Fast-forward one year to the 2014 Day of Hope Conference. Ghanshyam brought a prototype patch with him, and after his talk updating us on the cysteamine nanowafer for the eyes, he gave us the quick run-down on how he developed it. He said he went back to Baylor after the conference and rounded up his four post-docs, put their other research on hold, and brainstormed for a solution. The main problem was the amount of drug to be delivered. Most skin patches, like fentanyl, estrogen and nicotine patches have very small amounts of drug (like micrograms), and this allows the drug to passively diffuse through the skin and into the bloodstream.
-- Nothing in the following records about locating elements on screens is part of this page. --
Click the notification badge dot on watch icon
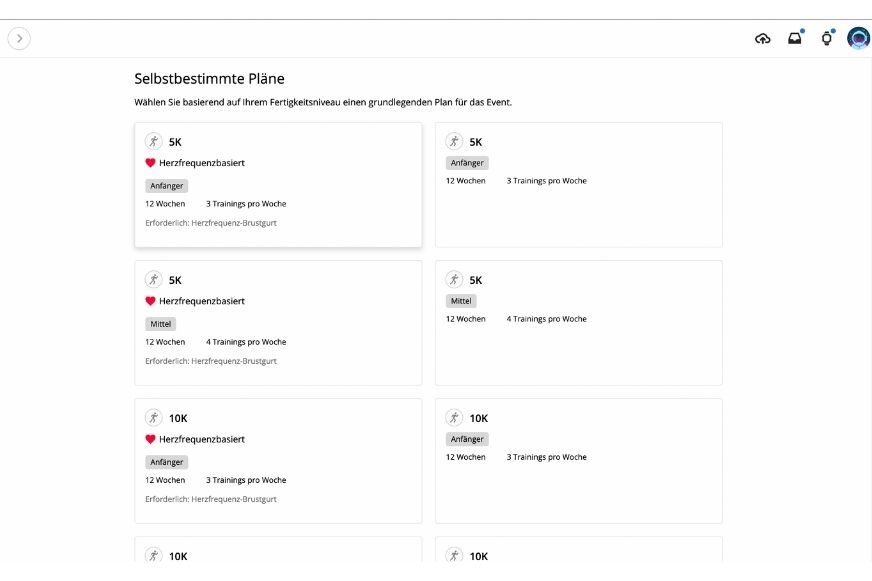 [833, 30]
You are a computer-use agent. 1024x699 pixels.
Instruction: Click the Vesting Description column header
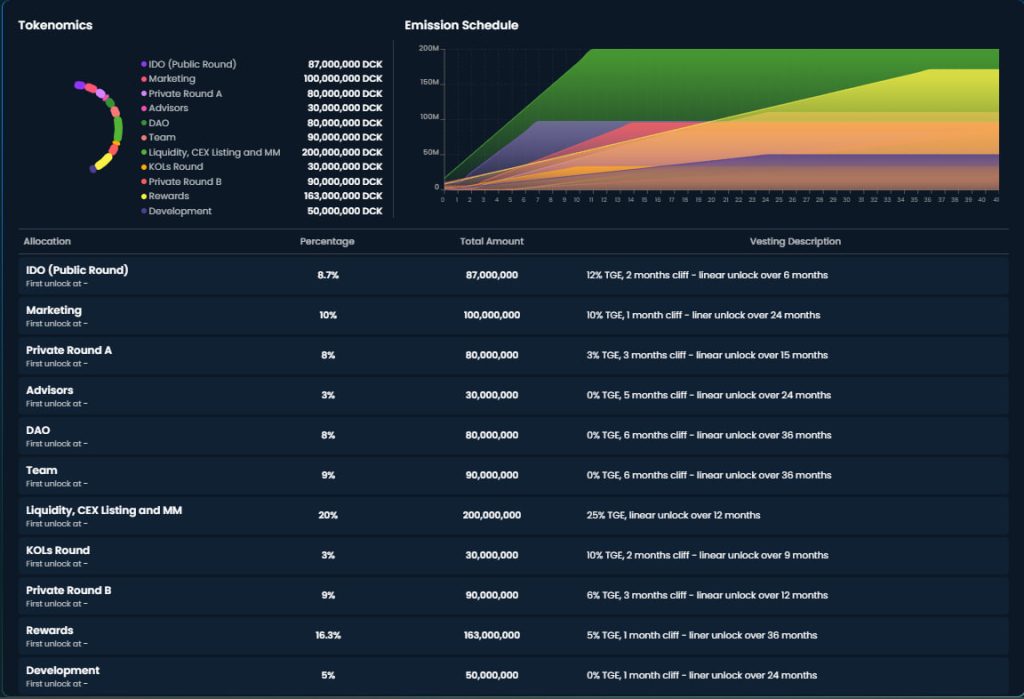coord(795,242)
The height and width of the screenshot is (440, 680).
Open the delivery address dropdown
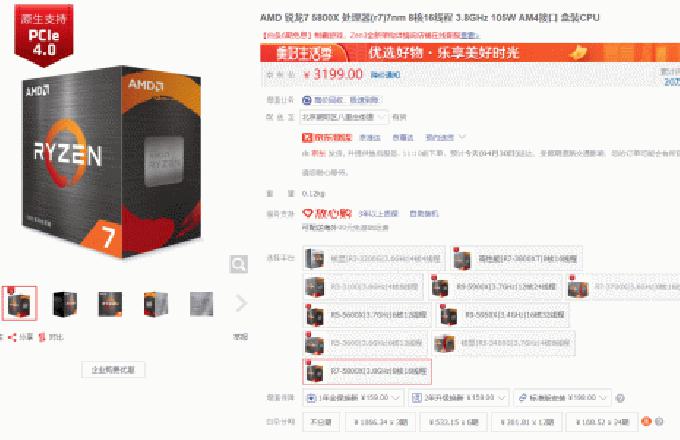coord(344,117)
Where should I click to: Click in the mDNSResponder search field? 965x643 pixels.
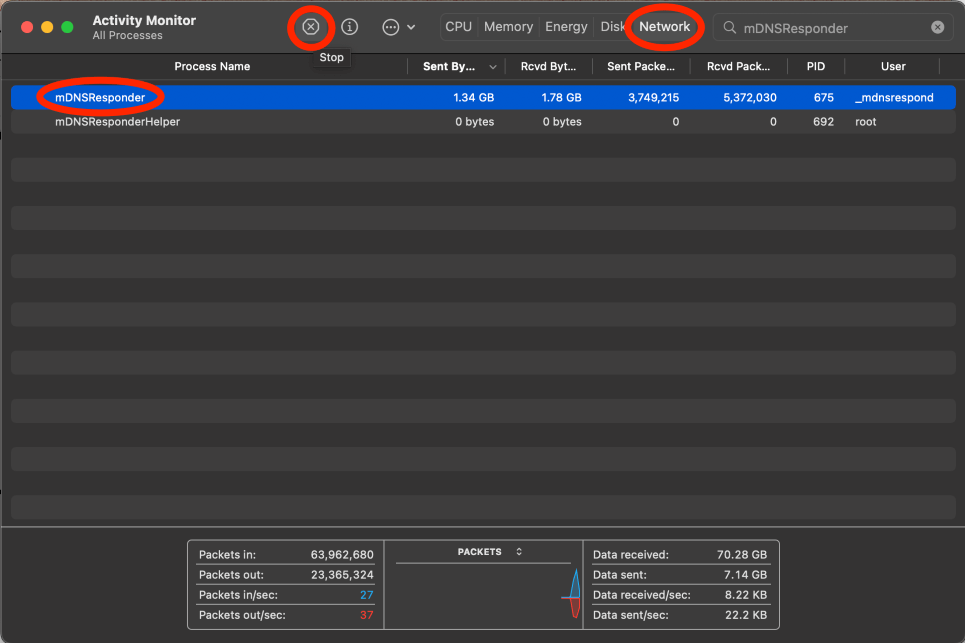(x=830, y=28)
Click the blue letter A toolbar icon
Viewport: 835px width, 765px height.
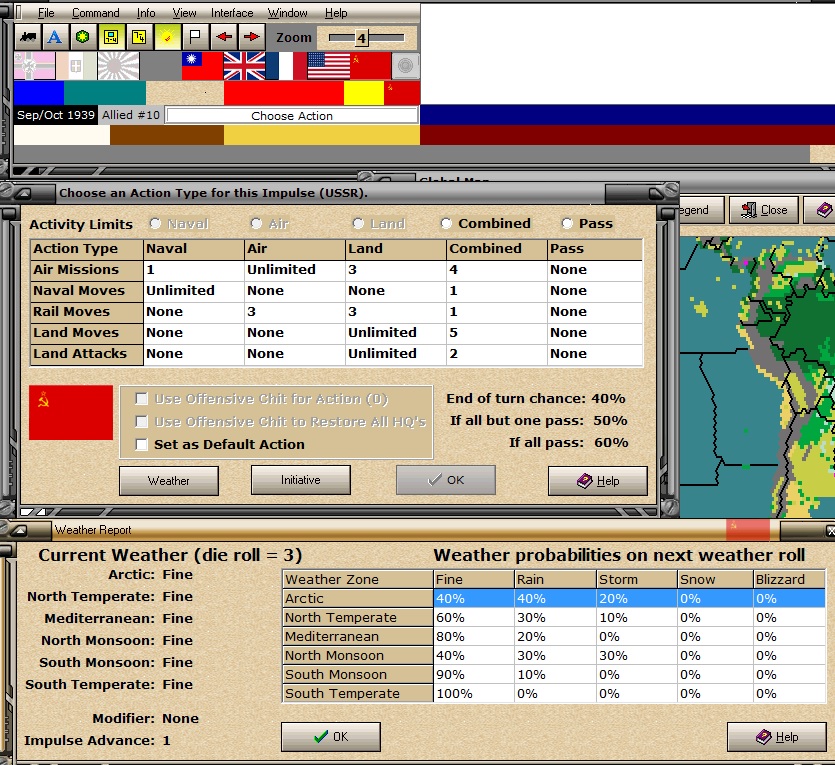click(54, 37)
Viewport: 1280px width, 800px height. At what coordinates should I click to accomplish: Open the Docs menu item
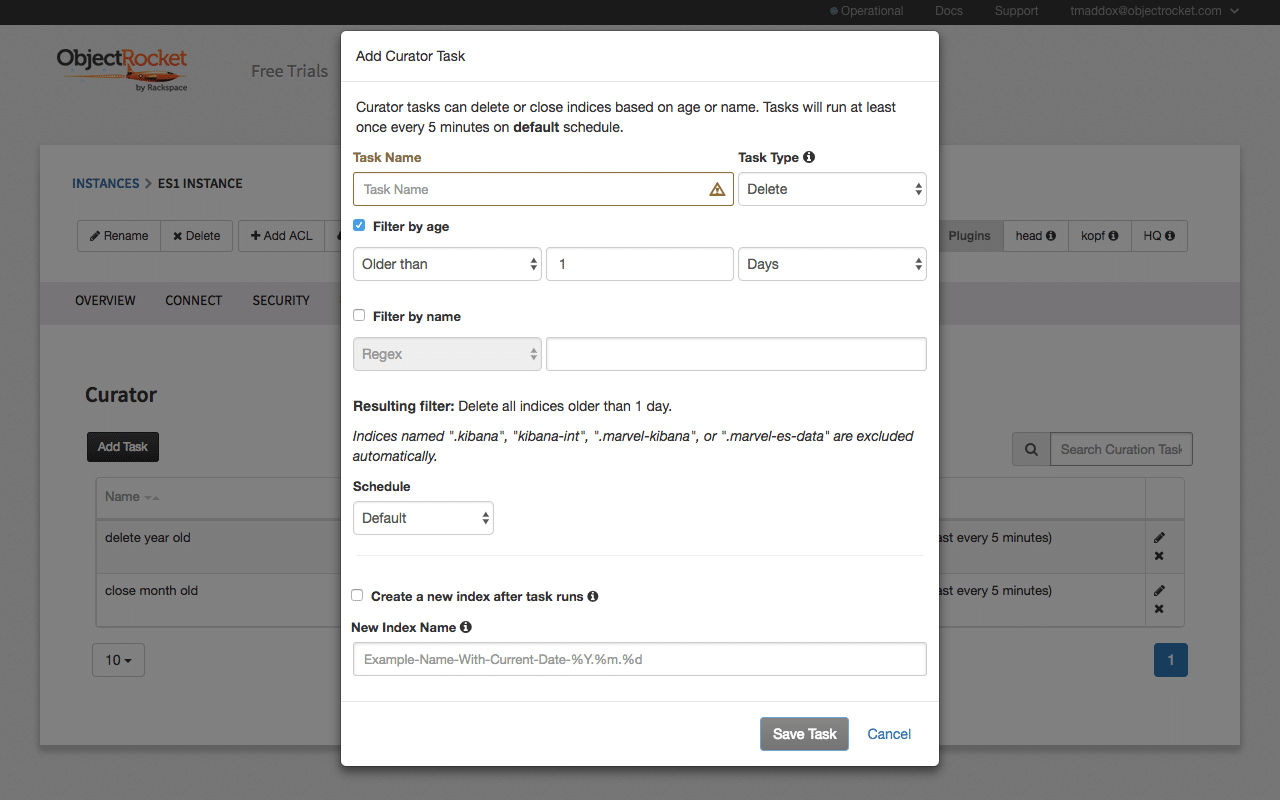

A cysteamine patch would require an active pumping mechanism, and something like this has never been done before.
The physics was way over my head, but basically Ghanshyam invented a completely new model with multiple layers that are able to convert the mechanical energy of body movement into electrical energy that could pump the cysteamine into the skin. He calls it something like a quantum kinetic transdermal patch. He thinks he can get 500 mg, or half a gram, of cysteamine into the patch, and his goal would be to have it last 3 days. The advantages of the patch are obvious. Medication compliance would go to 100%, and the peaks and troughs associated with every 6 hour dosing would be flattened into a continuous basal rate of drug delivery. This would likely mean that less cysteamine would be needed per patient, and side effects would probably be minimal. The patch may also solve the problem that Dr. Dohill has pointed out, where he found that 2 hours after drug ingestion, cysteamine cannot be detected in tissue. The patch could mean stable cysteamine levels all the time, with better predictability of cystine levels in cells.
I was able to talk with Ghanshyam on Friday night at the dinner, and he told me how he loved to solve seemingly impossible problems. He said you can never take no for an answer. He told me he used to work at NASA, and there he learned the motto "failure is not an option." He said he's not in this business for the money. He just wants to find solutions, and to make life better for children and adults with cystinosis. I propose we clone one hundred more Ghanshyams.
On Saturday when families were sharing the challenges and silver linings of living with cystinosis, Ghanshyam's wife took the microphone for a moment. They were just married in the last year. She said that right after they were married, Ghanshyam would wake up at 2 o'clock in the morning and tell her he needed to go to the lab. She said she thought he was crazy, but she said that after coming to the Day of Hope conference and meeting the cystinosis families, she understands why he works tirelessly and with such urgency. She said she would never question his late night lab antics again, to much applause and laughter.
Ashton and I joked at the conference that if we ever had another son, we were going to name him Ghanshyam. At the time it was an easy declaration to make, because after having a second child diagnosed with cystinosis, we have felt like we are probably done having kids. But with the patch and a possible cure in the pipeline, taking another roll at the dice might be in the future.